JVC and Kenwood officially merged under the JVC Kenwood Holdings name Oct. 1 and said it wants to make OEM and aftermarket car electronics business its top product category.

It wants car electronics to be “the [company’s] largest segment in total sales,” JVC Kenwood said in a statement, but did not indicate a timetable.

The company reorganized its business segments into car electronics; home/mobile, including home and portable audio, TVs and camcorders; entertainment; and professional systems, including wireless communications and professional audio and video.

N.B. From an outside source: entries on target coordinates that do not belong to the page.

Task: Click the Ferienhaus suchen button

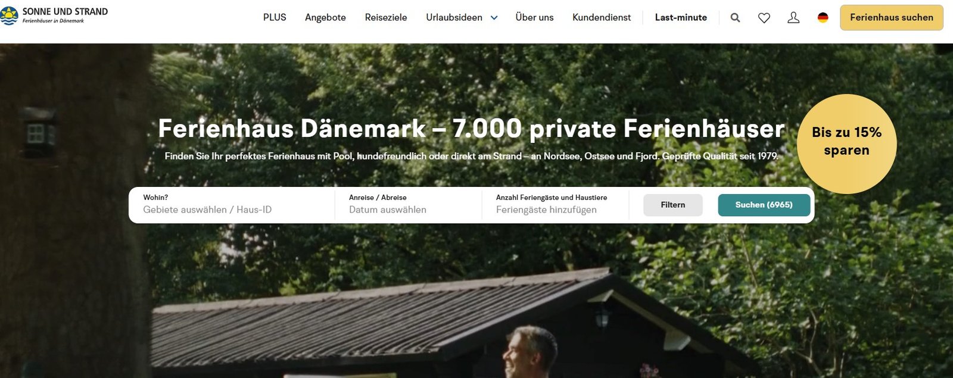Action: click(x=892, y=18)
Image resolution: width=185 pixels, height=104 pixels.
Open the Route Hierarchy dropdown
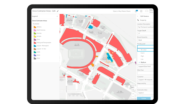[145, 40]
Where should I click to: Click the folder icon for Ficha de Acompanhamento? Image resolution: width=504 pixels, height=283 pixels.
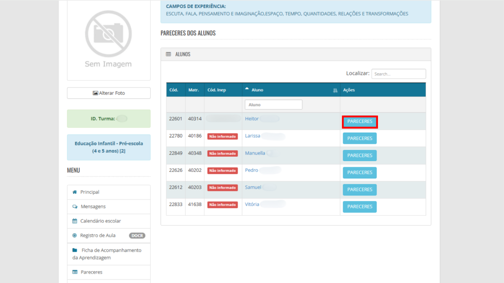[x=75, y=250]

To accelerate its car electronics business, the merged entity said it expanded the scope of its previously created joint venture, J&K Technologies, beyond home, car and portable audio R&D to include product development, design, procurement and production. Also to bolster its car electronics standing, JVC Kenwood vowed to increase its presence in car navigation systems.

For the fiscal year ending March 2009, the two companies previously forecast car electronics would account for 18 percent of the two brands’ sales, with the home/mobile segment accounting for 43 percent. Professional systems would account for 14 percent, with entertainment accounting for 9 percent. Other businesses would account for 16 percent of sales.

In the newly created home/mobile segment, the company called its camcorder business “highly profitable” and described its TV and home audio businesses as “unprofitable.” The new company is making efforts in both areas to restructure and cut costs. (See story on www.TWICE.com for further details on this and financial aspects of the story.)

In the U.S., Keith Lehmann, senior VP of Kenwood USA’s CE division, said, “Very little integration has happened yet in the U.S.” He added, “I don’t expect significant integration in the next year or so.”

He agreed that, for the holding company, “car electronics is the major growth area.” Both brands, he noted, could increase their penetration of the automotive OEM market, where their shares “are not huge;” enter new automotive product categories; and perhaps tap the expediter market.

Although Kenwood exited the U.S. home audio market several years ago, the brand is “actively considering” a reentry with lifestyle-oriented products, but not in the near future, he said.

Major shareholders in the holding company are Panasonic with 24.4 percent of shares, Kenwood with 11.3 percent, and Sparx Asset Management.